Vested Daily – 1st November 2022

by Vested Team
November 2, 2022
2 min read
Vested Daily – 1st November 2022

Market Snapshot

US equities ended yesterday in red, failing to continue last week’s positive momentum. The moves came amid a quiet day on the economic and earnings fronts, but both are set to heat up as the week progresses.

This week, all eyes will be on the Fed meeting on 1st and 2nd Nov. After three 75 basis point rate hikes this year, the likelihood is extremely high for another 75 bps this week. However, certain data points like bond yield curve inversion suggest that the Fed might go slow on hiking the rates aggressively. 

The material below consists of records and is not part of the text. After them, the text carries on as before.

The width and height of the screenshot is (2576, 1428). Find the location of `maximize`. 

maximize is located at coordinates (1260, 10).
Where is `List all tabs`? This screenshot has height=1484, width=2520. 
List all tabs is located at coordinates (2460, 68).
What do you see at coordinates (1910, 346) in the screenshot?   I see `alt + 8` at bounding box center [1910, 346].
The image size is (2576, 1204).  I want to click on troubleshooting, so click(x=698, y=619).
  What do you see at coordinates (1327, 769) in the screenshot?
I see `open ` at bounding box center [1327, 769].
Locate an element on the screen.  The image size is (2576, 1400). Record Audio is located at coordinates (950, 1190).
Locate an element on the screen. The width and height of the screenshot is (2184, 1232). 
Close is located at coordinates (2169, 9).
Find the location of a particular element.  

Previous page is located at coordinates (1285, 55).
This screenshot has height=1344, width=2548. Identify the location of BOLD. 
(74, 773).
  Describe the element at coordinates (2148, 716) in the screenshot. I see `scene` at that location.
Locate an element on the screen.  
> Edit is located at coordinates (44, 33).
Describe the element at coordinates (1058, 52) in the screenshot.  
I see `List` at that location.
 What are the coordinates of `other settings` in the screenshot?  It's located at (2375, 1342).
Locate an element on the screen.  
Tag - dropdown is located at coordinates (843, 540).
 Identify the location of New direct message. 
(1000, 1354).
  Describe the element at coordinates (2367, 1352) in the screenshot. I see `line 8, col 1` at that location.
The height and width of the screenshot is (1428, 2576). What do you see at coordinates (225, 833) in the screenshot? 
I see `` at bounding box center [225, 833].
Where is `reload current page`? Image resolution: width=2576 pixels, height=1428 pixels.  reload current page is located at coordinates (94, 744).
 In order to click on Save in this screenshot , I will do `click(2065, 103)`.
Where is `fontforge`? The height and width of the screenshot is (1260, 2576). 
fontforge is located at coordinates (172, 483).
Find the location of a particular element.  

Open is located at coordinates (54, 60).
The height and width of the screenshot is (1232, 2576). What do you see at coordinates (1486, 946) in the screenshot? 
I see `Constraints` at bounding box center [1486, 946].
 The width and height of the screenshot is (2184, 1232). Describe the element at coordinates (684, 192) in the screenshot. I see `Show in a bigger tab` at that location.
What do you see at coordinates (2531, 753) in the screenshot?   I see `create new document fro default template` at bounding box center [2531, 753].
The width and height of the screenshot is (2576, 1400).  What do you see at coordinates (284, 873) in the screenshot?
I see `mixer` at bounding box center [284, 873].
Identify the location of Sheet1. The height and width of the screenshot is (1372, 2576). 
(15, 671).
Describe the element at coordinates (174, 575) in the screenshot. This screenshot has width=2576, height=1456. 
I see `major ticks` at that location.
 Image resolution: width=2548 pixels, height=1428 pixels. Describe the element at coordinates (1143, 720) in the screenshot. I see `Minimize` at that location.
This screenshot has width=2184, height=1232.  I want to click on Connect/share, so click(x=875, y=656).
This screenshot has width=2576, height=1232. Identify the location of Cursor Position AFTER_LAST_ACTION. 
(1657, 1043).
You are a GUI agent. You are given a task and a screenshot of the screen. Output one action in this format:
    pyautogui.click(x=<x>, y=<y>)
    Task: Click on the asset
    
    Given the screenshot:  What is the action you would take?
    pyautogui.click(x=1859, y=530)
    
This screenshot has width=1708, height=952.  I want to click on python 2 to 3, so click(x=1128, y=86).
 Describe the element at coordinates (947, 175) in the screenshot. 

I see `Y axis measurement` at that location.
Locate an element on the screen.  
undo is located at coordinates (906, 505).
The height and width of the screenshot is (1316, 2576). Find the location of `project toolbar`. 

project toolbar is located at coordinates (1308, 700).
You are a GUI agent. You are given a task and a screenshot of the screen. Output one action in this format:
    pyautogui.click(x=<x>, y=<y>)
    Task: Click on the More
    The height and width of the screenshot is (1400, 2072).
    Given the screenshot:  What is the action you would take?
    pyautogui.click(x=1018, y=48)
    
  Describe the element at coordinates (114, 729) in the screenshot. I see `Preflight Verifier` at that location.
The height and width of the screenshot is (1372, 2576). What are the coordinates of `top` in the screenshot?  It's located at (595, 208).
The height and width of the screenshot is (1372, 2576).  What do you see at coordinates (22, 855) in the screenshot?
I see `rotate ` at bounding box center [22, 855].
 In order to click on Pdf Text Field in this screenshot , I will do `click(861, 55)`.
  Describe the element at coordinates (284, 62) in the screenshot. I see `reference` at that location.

Snapshot of market conditions as of 1st November 2022

Market Summary

  • Temu, an e-commerce app, has surpassed its competitors to become the most downloaded app in the US. Temu is the Chinese e-commerce giant Pinduoduo’s international version. Pinduoduo pioneered the idea of “social e-commerce” and is considered as one of the most successful innovations in China’s consumer tech sector. With more than 730 million monthly active users, Pinuoduo overtook Alibaba in 2020. With Temu, it seems that Pinduoduo wants to replicate its success in the US e-commerce market and compete against the likes of Amazon, Walmart and Shein.
  • Meta has lost 70% of its market value this year and is no longer among the top 20 most valuable firms in the US. According to the company’s recent quarterly report, ad revenue has declined by 4% year-over-year, and Metaverse investments have not paid off. Investors are concerned that rather than focusing on a core, profitable business, Meta is investing heavily in an uncharted zone of the Metaverse and is unable to cut down on costs.
  • The US bond yield curve inverted again! Typically, yields of long-term bonds are higher than short-term ones as the risk is higher. But last week, the yield on a 3-month treasury bond stood at 4.032%, while the 10-year Treasury yield was slightly less than 4.007%. The last time this happened was in 2020 during the pandemic. This is likely to happen when investors are not optimistic about the short-term and want higher returns to compensate for the risk. This suggests that investors expect economic growth to slow soon and that the Fed will need to lower interest rates below where they are now to aid an ailing economy.
  • 40% of Europe’s liquefied natural gas (LNG) imports now come from the US, but it won’t be enough to offset the deficit from Russia. While Europe has been able to plug the gap with US supplies, those shipments won’t be able to keep up as the shortfall expands next year. While for the US, ??????Europe’s purchases are helping to keep gas exports near maximum levels, but strong global demand is causing historically high gas prices in the US, adding to household energy bills and fueling inflation.
  • Ford drops the development of self-driving vehicles. Instead, Ford will work in-house on developing a simpler driver-assist technology that has proven easier to develop and bring to market. The company still intends to offer fully self-driving vehicles at some point but believes they are far from being profitable yet.